For all the substrates, the formation of a mixture of Z and E isomers was observed. The stereochemistry of the obtained olefins, 6b-d and 6f-g, was assigned by ¹H NMR. For example, for 1-phenyl-1-(phenylseleno)-1-pentene (6f), two triplets for the vinylic hydrogens, at d 6.32 (Z isomer) and 6.13 (E isomer), with J 7.2 Hz, were observed, in a 73:27 ratio. Likewise, for 1-phenyl-1-(phenylseleno)-2-isopropylethene (6g), two doublets (J 10.0 Hz) were observed at d 6.12 (Z isomer) and 5.96 (E isomer) in a 63:37 ratio. However, for 6a and 6e this ratio could not be determined directly by ¹H NMR, because the vinylic hydrogen signals overlapped with the aromatic one. Besides, the products were also not stable enough to perform GC analysis, even using different columns and conditions. To confirm the formation of the products as a Z + E mixture, a ⁷⁷Se NMR study was performed with 6a as a selected example. The presence of isomers could be easily confirmed since two peaks were observed in the ⁷⁷Se NMR spectra at d 400.2 and 522.4 ppm (60.5 MHz) in a 67:33 ratio. These results where also confirmed by the analysis of their ¹³C NMR spectra and are comparable with results previously described.^15,16 The isomeric ratio of 6e was determined by analogy with 6a, based on the assumption of that the Z-isomer was also formed preferentially, according to the analysis of its ¹³C NMR.

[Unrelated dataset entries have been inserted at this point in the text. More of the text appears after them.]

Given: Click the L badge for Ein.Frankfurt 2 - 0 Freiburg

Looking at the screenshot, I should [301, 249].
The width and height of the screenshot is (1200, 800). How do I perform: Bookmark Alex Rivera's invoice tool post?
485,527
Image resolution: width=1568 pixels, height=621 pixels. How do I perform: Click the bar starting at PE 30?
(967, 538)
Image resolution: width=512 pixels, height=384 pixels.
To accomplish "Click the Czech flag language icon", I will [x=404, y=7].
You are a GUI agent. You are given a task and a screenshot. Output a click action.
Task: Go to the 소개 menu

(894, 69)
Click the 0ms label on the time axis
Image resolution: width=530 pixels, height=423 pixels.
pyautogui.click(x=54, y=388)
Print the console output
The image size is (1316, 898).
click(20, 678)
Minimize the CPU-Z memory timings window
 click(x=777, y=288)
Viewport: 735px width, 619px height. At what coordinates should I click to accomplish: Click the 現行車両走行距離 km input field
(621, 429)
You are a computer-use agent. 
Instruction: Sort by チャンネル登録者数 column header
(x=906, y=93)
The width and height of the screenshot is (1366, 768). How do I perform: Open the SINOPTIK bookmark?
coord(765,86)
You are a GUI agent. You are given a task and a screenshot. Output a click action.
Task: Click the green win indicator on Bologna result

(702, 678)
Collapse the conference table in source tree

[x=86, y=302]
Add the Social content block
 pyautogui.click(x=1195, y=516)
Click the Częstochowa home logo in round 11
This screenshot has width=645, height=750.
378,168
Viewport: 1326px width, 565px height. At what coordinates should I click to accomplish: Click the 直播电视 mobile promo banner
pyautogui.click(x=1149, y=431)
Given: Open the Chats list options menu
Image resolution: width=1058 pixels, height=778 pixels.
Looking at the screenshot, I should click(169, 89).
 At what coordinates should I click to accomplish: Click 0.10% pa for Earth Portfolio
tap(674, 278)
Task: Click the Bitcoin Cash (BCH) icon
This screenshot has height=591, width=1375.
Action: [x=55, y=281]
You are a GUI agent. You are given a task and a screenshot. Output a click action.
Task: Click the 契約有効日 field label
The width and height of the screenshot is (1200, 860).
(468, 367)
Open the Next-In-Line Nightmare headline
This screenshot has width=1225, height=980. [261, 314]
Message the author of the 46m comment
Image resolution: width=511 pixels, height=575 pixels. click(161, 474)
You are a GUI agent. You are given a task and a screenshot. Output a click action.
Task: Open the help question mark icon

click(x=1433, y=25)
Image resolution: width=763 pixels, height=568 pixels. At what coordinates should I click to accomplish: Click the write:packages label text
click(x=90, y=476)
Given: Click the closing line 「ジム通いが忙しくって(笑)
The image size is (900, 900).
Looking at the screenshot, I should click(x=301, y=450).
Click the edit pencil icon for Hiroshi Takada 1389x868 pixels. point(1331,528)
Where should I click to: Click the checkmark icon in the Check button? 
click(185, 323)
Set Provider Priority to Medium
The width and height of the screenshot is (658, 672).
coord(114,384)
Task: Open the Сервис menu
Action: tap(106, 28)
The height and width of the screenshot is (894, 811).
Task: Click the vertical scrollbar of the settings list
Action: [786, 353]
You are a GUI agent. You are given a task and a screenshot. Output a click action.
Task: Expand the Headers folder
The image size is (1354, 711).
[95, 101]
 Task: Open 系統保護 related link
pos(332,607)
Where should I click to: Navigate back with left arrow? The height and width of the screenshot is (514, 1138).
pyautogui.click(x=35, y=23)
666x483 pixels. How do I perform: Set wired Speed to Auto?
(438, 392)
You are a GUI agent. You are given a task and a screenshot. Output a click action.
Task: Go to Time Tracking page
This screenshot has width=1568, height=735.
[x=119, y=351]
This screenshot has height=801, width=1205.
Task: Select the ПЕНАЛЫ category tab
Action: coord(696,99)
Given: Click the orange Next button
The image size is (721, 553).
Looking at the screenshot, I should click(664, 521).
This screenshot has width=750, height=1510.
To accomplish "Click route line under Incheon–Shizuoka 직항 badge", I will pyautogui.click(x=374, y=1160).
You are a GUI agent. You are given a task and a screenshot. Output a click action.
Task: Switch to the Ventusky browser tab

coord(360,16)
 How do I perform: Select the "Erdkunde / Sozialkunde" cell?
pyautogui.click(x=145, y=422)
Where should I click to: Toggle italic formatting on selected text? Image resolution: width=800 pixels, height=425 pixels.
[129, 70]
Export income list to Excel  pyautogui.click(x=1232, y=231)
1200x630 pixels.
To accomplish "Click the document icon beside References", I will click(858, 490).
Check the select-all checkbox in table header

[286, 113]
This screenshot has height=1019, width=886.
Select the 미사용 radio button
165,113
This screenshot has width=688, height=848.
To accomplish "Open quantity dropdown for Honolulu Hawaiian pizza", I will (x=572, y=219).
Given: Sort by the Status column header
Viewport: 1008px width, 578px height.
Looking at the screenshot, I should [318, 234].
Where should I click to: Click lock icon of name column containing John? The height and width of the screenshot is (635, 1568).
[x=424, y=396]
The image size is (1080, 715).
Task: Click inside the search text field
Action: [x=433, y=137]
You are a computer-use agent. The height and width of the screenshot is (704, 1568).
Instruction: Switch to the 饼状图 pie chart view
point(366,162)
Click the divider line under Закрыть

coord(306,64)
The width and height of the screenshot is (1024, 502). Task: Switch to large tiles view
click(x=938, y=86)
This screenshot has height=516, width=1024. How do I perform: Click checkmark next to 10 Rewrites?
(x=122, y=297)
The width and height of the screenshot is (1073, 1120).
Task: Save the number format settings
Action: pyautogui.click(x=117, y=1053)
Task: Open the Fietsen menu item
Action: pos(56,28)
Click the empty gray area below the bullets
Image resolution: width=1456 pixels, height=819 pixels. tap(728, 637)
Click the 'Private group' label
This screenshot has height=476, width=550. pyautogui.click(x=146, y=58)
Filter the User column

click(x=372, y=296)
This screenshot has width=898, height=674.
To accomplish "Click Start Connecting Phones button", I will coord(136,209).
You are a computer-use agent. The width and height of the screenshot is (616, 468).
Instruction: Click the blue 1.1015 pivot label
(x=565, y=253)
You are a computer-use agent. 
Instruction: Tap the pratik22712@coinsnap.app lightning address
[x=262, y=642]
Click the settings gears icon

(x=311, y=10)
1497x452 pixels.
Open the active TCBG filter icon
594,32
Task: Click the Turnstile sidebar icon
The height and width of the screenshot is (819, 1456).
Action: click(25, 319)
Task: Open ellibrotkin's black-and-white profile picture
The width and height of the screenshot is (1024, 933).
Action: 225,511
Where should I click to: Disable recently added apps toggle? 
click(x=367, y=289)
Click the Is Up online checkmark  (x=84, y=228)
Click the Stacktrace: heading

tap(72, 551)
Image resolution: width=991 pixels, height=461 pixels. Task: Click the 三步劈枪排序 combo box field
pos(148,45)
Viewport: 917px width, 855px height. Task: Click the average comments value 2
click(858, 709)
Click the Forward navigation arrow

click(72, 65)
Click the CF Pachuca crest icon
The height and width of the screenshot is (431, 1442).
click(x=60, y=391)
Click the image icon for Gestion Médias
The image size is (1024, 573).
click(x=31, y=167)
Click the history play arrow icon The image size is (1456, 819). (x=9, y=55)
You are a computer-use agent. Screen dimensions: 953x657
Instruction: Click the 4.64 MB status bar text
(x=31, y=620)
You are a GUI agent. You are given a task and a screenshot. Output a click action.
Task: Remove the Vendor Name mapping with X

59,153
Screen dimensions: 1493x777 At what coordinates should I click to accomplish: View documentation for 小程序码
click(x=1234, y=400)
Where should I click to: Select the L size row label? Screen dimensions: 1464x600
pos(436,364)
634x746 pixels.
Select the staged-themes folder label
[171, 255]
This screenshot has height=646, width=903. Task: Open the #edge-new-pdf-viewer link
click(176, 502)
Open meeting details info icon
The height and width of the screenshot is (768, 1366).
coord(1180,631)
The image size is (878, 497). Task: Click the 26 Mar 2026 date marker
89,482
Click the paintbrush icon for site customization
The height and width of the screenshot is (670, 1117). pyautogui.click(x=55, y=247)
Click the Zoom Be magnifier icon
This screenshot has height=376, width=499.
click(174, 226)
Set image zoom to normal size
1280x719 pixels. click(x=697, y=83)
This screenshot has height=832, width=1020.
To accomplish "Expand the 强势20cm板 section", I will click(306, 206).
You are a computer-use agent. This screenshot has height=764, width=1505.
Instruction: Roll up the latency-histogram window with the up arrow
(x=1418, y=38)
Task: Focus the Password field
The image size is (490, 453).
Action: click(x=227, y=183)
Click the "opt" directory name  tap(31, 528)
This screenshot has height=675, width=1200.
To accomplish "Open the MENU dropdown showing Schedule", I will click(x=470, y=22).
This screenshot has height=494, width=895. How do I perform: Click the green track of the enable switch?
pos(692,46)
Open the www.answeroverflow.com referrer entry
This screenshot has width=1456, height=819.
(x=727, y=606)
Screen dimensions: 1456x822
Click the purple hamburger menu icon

Selective Se/Li exchange and hydrolysis reaction of the vinyl selenides

The selenium moiety can be easily and selectively removed from vinyl selenides by treatment with different reagents.² For example, they can be coupled with Grignard reagents^2,25 or organozinc halides²⁶ by Ni-catalysis, and transmetallated with organyl lithium species.²⁷ In the present work we decided to study the selective removal of the Se moiety from a-phenyl vinyl selenides 6. For this purpose, we treated some of the prepared products with n-BuLi at -78 °C and captured the intermediate vinyllithium with several electrophiles (Scheme 2).

The lithium-selenium exchange reaction on 6a (67:33; Z:E ratio) with n-BuLi, followed by treatment with aqueous ammonium chloride furnished exclusively E-1,2-diphenylethene 8a in 70% yield, as detected by the ¹H NMR (200 MHz) analysis of their vinylic hydrogens (d 7.08 ppm, singlet, 2H). In addition to 8a, C₆H₅SeC₄H₉ and C₆H₅CºCC₆H₅ (by-product of n-BuLi acting as base by removing the vinylic hydrogen of 6a) were isolated. The formation of 8a (E-isomer) and C₆H₅CºCC₆H₅ are an indication that the a-phenyllithium anion suffers fast isomerization to the most stable one. The intermediate 7 was also converted to the corresponding allyl alcohols 8b and 8c by reaction with benzaldehyde and isobutyraldehyde, respectively. The products were obtained in 61% (8b) and 65% (8c) yield, and exclusively with Z-configuration (entries 2 and 3, Table 2).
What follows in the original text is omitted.